What you return should be the exact lines from the one with "Enter Your Email Address (694, 1364)" to the end of the records below, both included, and no pictures.

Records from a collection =
- - - - - - -
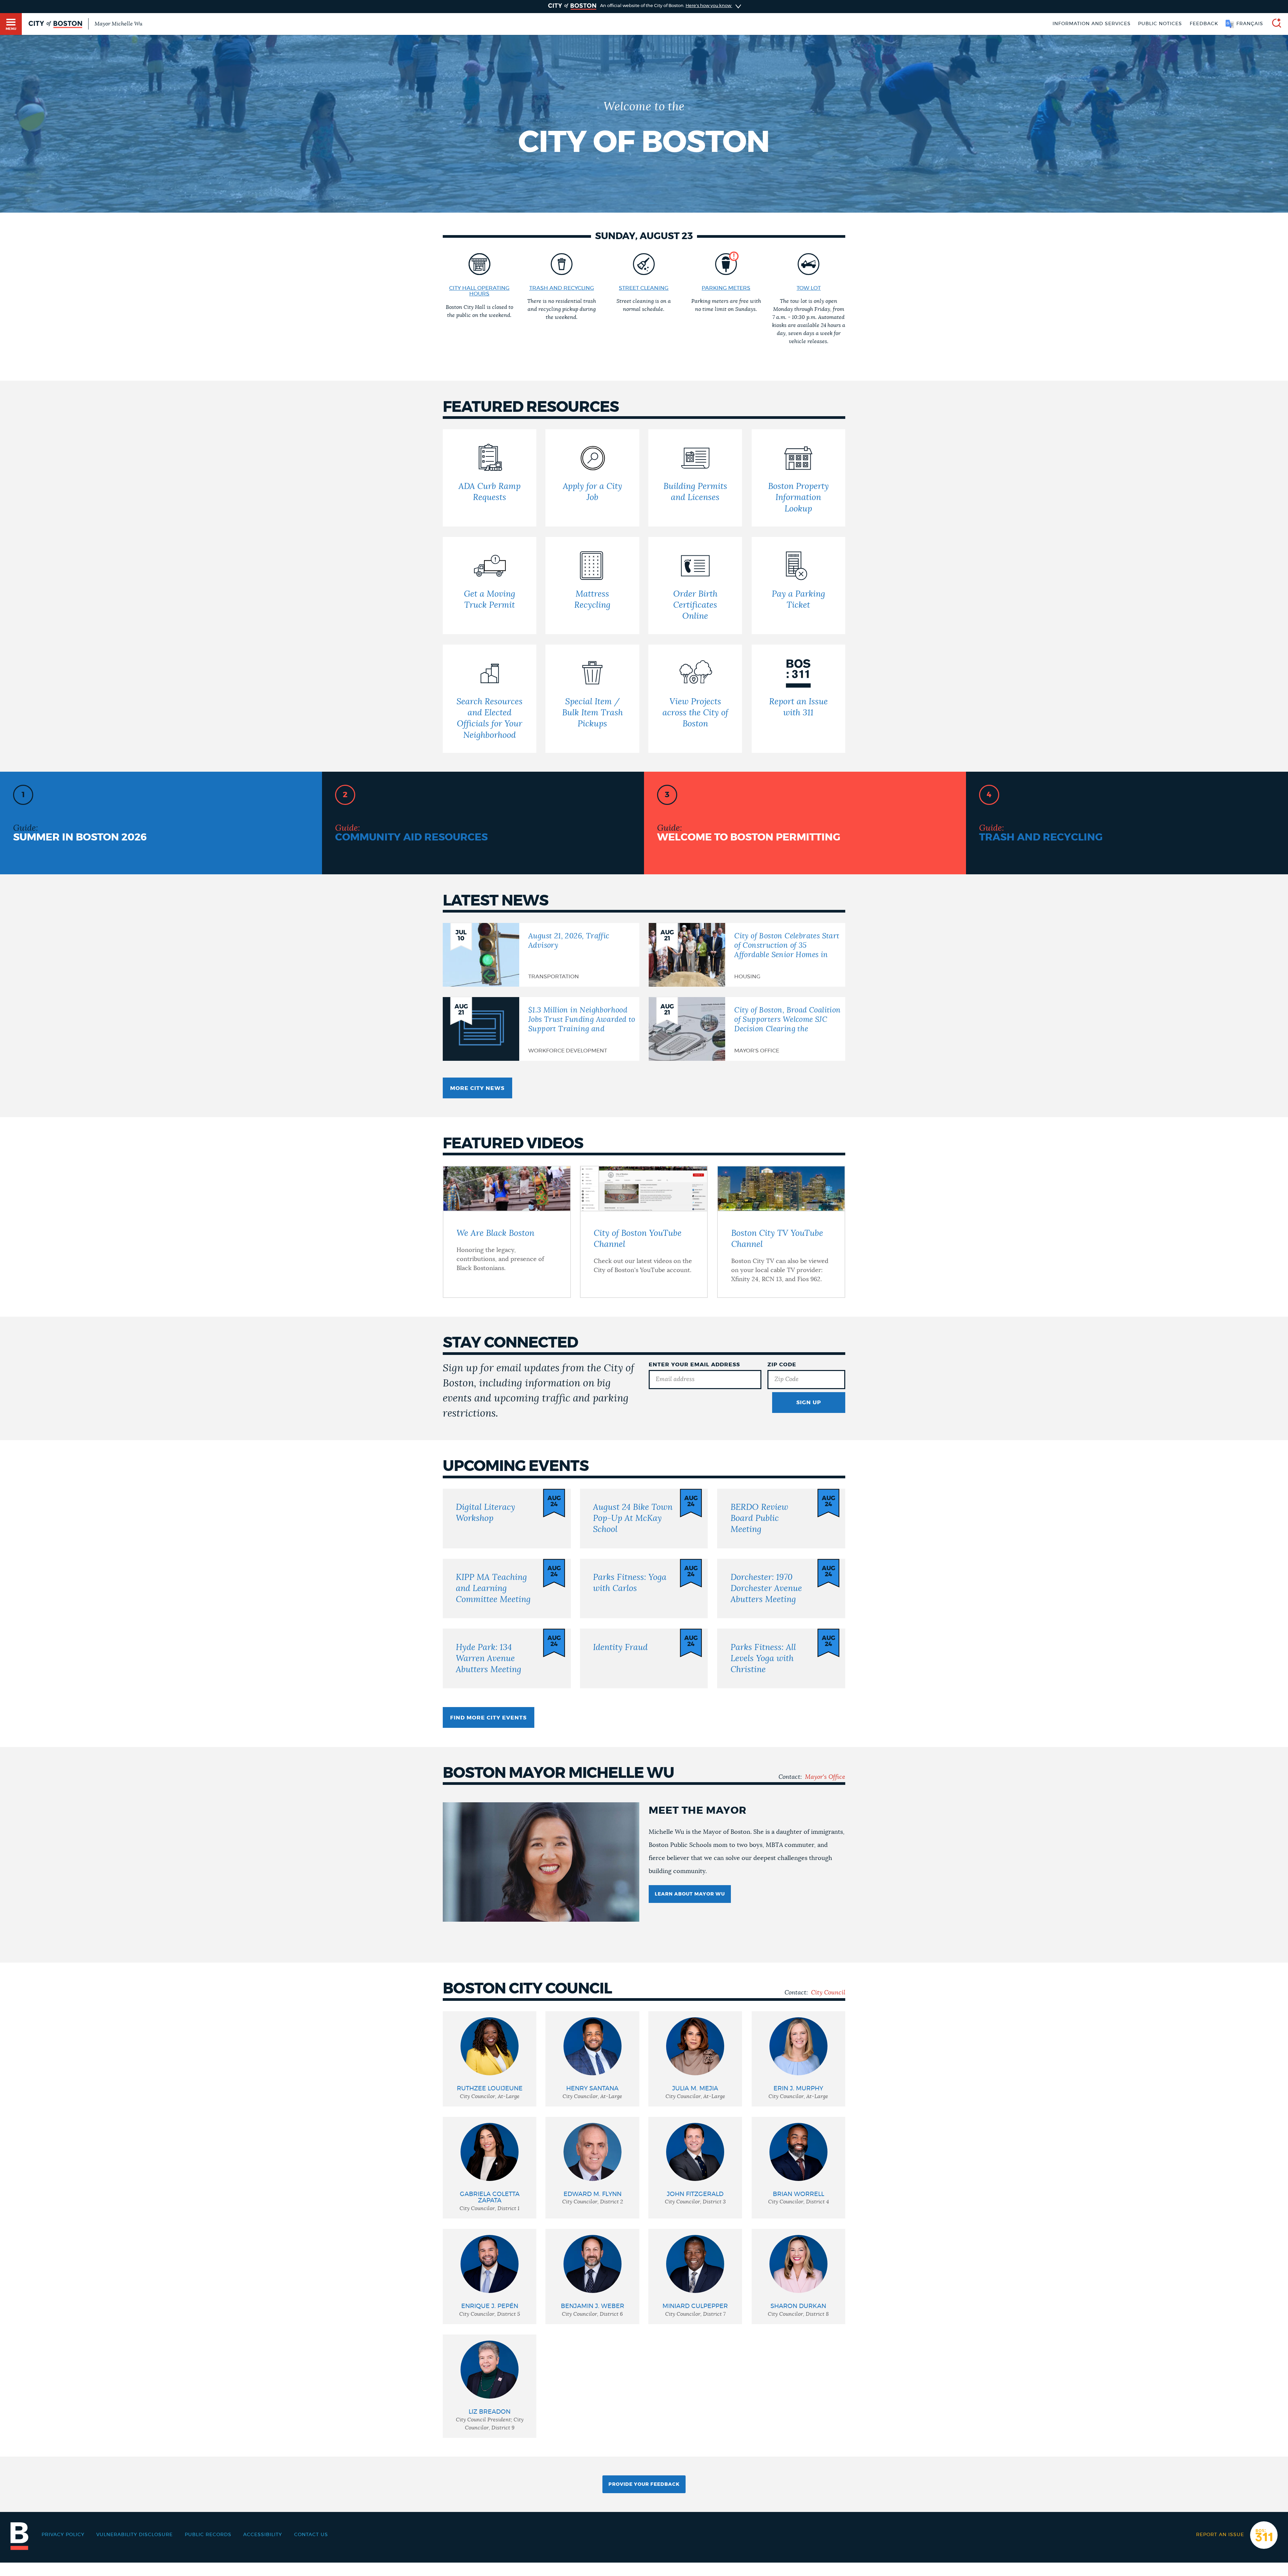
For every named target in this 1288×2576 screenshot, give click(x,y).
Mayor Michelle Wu (118, 23)
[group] (489, 2058)
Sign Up (808, 1402)
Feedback (1204, 23)
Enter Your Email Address (694, 1364)
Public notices (1160, 23)
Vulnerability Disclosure (134, 2534)
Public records (208, 2534)
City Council (828, 1993)
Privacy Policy (63, 2534)
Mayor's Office (825, 1777)
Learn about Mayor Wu (690, 1894)
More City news (477, 1088)
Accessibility (262, 2534)
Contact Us (311, 2534)
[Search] (1274, 24)
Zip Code (781, 1364)
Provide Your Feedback (644, 2484)
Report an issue (1220, 2534)
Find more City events (488, 1717)
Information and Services (1092, 23)
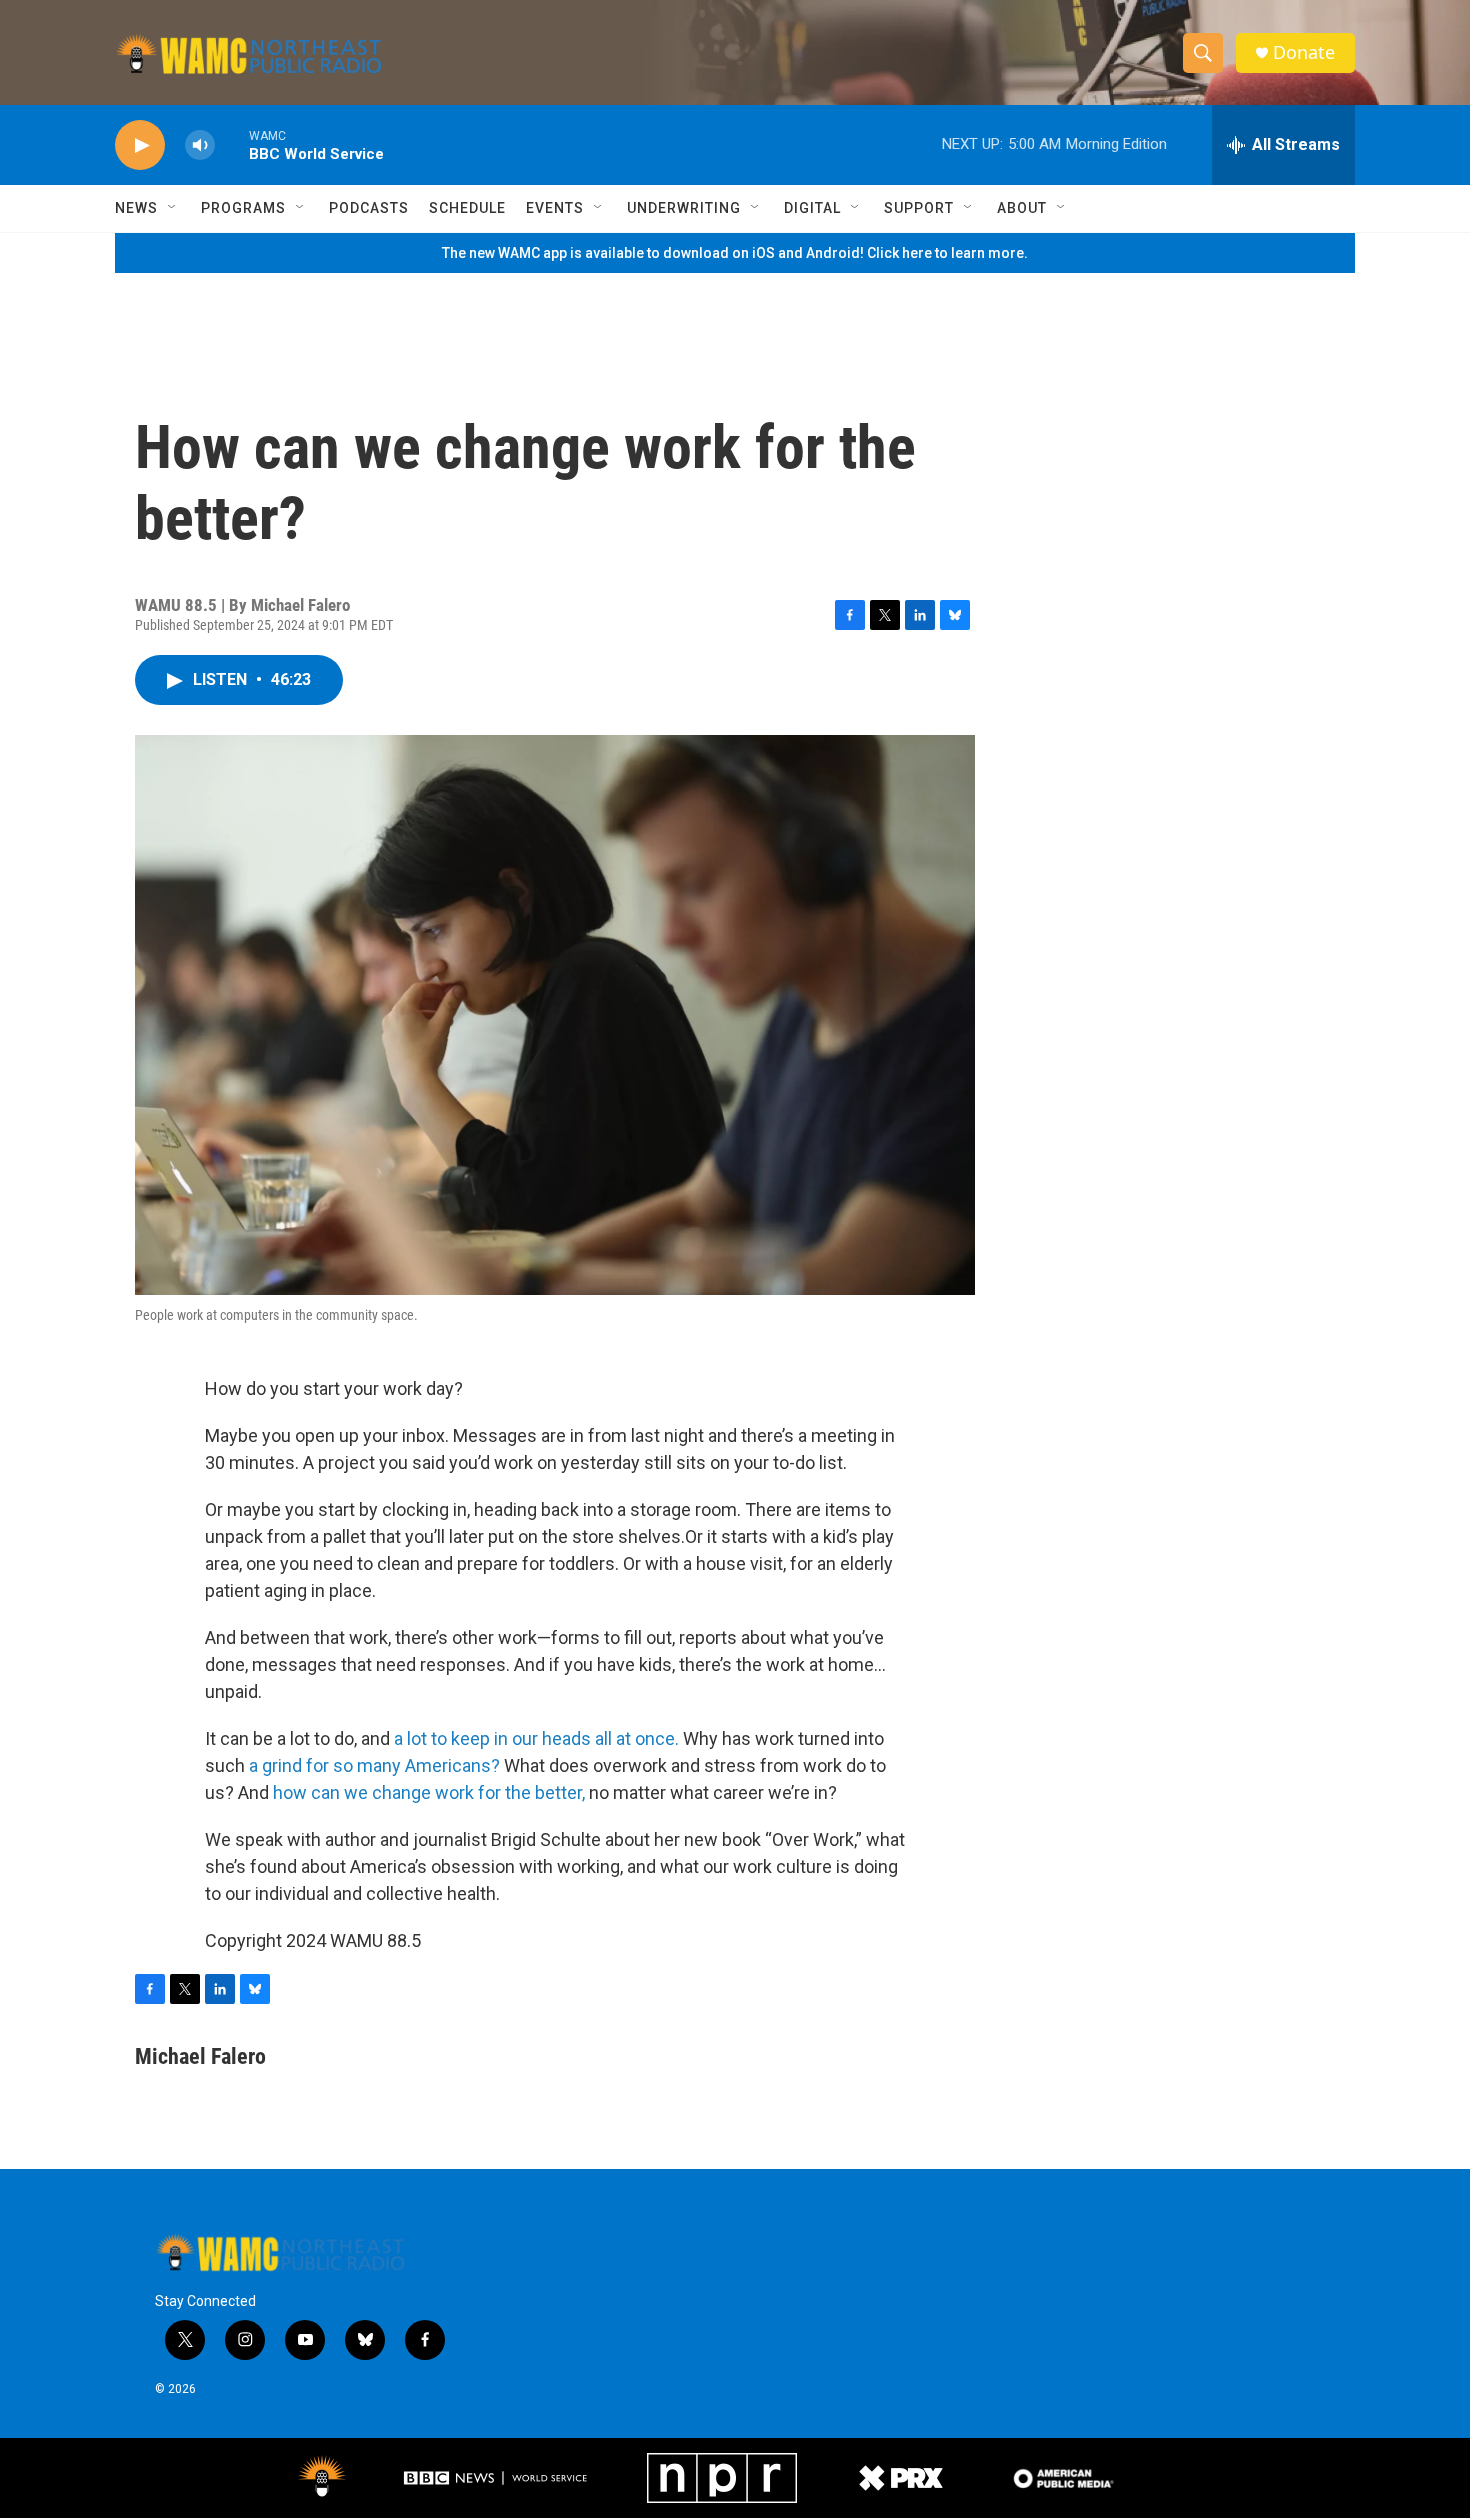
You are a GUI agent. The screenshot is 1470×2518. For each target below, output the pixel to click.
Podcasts (369, 208)
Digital (812, 208)
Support (919, 208)
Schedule (467, 208)
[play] (140, 145)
- - - - - - -
RESULT FOR THIS TASK =
Enter Your Email Address (694, 1364)
Public notices (1160, 23)
Vulnerability Disclosure (134, 2534)
Public records (208, 2534)
City Council (828, 1993)
Privacy Policy (63, 2534)
Mayor's Office (825, 1777)
Learn about Mayor Wu (690, 1894)
More City news (477, 1088)
Accessibility (262, 2534)
Contact Us (311, 2534)
[Search] (1274, 24)
Zip Code (781, 1364)
Provide Your Feedback (644, 2484)
Report an issue (1220, 2534)
Find more City events (488, 1717)
Information and Services (1092, 23)
You are a GUI agent. The screenshot is 1470×2518. For each target below, output the pixel to click.
Podcasts (369, 208)
Digital (812, 208)
Support (919, 208)
Schedule (467, 208)
[play] (140, 145)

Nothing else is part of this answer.